Empezó a sacar la pistola de la funda. El arma se enganchó en algo. Sintió miedo. Tiró con más fuerza, después con todas sus fuerzas. Vio con toda claridad el movimiento brusco del hombre que iba a su encuentro (corpulento, harapiento, exhausto, con una sucia barba que le llegaba hasta los ojos)… «Es idiota», pensó, mientras apretaba el gatillo. Hubo un disparo, vio la chispa del disparo del otro, le pareció oír el grito de Izya… Sintió un golpe en el pecho y el sol se apagó de inmediato…

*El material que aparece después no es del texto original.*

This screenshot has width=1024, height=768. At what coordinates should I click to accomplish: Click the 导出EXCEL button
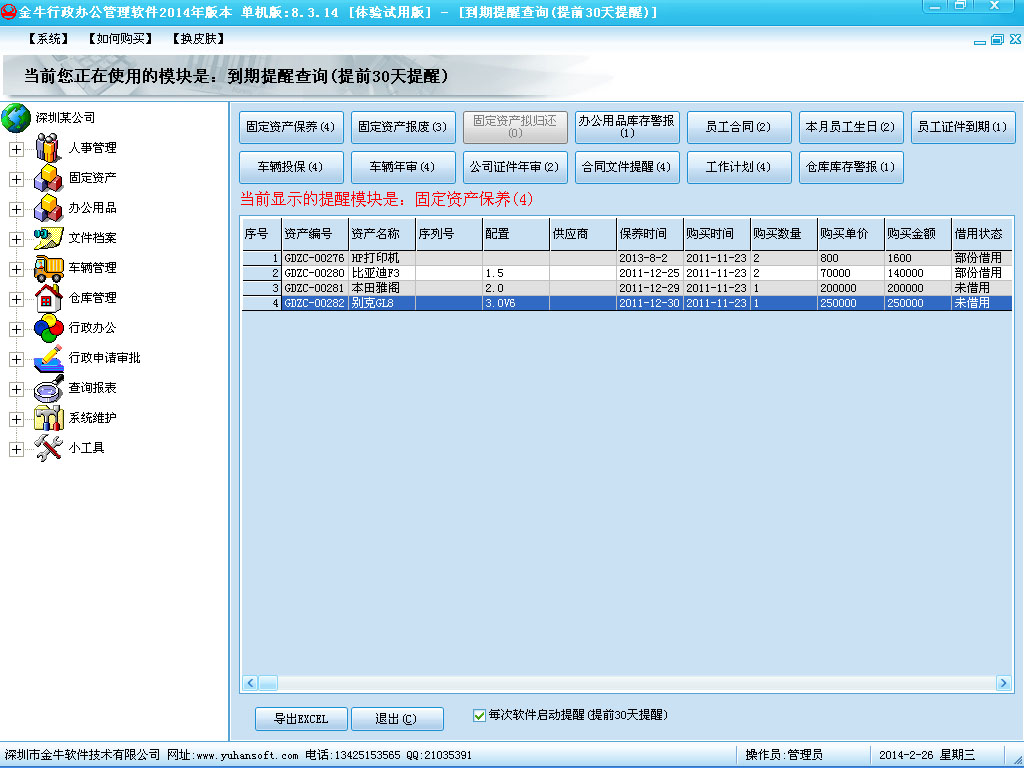pyautogui.click(x=300, y=719)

—Pues, sí, Andrei —pronunció la voz del Preceptor con cierta solemnidad—. Acabas de recorrer el primer círculo.

La bombilla ardía bajo la pantalla de vidrio verde de la lámpara, y en el círculo de luz había un número reciente del diario Leningradskaia Pravda, con un gran titular: EL AMOR DE LOS LENINGRADENSES HACIA EL CAMARADA STALIN NO TIENE LÍMITES. En una estantería, a su espalda, se oía el murmullo de un aparato de radio. En la cocina, la madre hablaba con una vecina y se oía ruido de platos. Olía a pescado frito. Al otro lado de la ventana, en el patio central, varios niños pequeños jugaban al escondite dando gritos y chillidos. Por el ventanuco abierto entraba un aire húmedo, primaveral. Un minuto antes, todo aquello había sido muy diferente de este momento, más cotidiano, más habitual. Algo sin futuro. Más exactamente, algo separado del futuro.

Andrei miró el diario con indiferencia.

—¿El primero? —preguntó—. ¿Y por qué el primero?

—Porque todavía hay muchos por delante —pronunció la voz del Preceptor.

Entonces Andrei se levantó, tratando de no mirar hacia el lugar de donde provenía la voz, y recostó el hombro sobre el armario junto a la ventana. El agujero del patio, débilmente iluminado por los rectángulos amarillos de las ventanas, estaba debajo y encima de él, y ascendía hasta algún lugar muy arriba, y en el cielo, ahora totalmente oscuro, se veía la estrella Vega. Le resultaba totalmente imposible abandonar todo eso, pero también le era imposible (¡muchísimo más!) quedarse allí. Entonces. Después de todo aquello.